Il regista Davide Strava ha così commentato il suo lavoro e i motivi che lo hanno spinto alla scelta di questa messinscena.

Dopo aver affrontato il testo di Marber con gli interpreti in più letture, una suggestione ha invaso il mio pensiero. Faccio una premessa: il dramma di questi uomini e donne non è solo una storia di difficoltà di coppia o generazionale, ma anche una straordinaria commedia tragica. L’autore non presenta la drammaticità in maniera didascalica e spinta, ma piuttosto ci gira intorno, guardandola dalla saggezza di chi non ne è trasportato. E’ come se i personaggi fossero imprigionati dentro una teca e noi da fuori potessimo guardarli con distacco, senza sentirci trasportati dalle loro vicende. Closer strappa sorrisi a morsi insomma, guida lo spettatore nella propria storia personale facendogliela gustare come se non fosse sua.

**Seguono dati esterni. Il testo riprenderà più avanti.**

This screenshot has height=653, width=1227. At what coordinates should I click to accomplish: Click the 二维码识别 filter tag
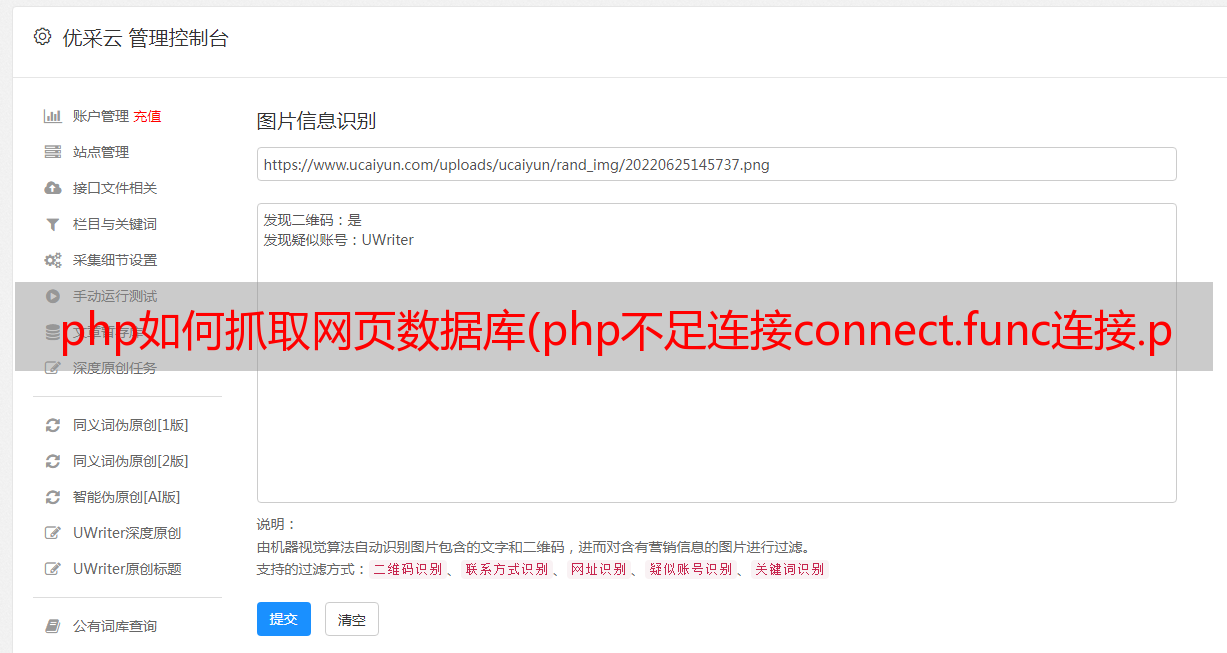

Questo distacco mi piacerebbe spingerlo più in la, ed ecco quindi la mia suggestione: mi piacerebbe che i personaggi cantassero accompagnati dalla musica. Questo li renderebbe ancora più innocui. Per questo ho deciso che la musica sarà un ingrediente fondamentale della nostra rivisitazione. Un ingrediente che guiderà il pubblico in un’introspezione delicata, accompagnata, serena.
A quale scopo?
Per creare il distacco dichiarando che il nostro è uno spettacolo e non bisogna averne paura. Per far si che questo distacco inviti il pubblico ad avere coraggio di guardarsi dentro. Per ridare la commozione al pubblico del teatro, rapito spesso dalla meraviglia cinematografica. In uno spettacolo cantato nulla può far male: se Marber gira intorno come un filosofo dei sentimenti, noi giriamo intorno a Marber e lo guardiamo dall’esterno. Prendiamo la mano del pubblico e senza gridare gli creiamo le condizioni per prendere la mano del vicino. E ci piacerebbe che il vicino fosse una moglie, un amico, un nemico. E’ nelle nostre case, dove i rapporti sono vicini, allo scoperto, che la nostra personalità si svuota dalle difese del mondo e ci porta a fare i conti con le nostre interiorità irrisolte. ‘Più vicino’ è un tentativo di arrivare al cuore senza sconvolgerlo, come i suoi personaggi vorrebbero. Se chiudo gli occhi e penso ad Alice, Dan, Anna e Larry mi vengono subito in mente fantasmi sospesi, eternizzati nel cantare al mondo il travaglio del guardarsi allo specchio. Vedo cantanti nudi, dimessi, straniati, capaci di dire la verità senza farne sentire il male, come una canzone d’amore.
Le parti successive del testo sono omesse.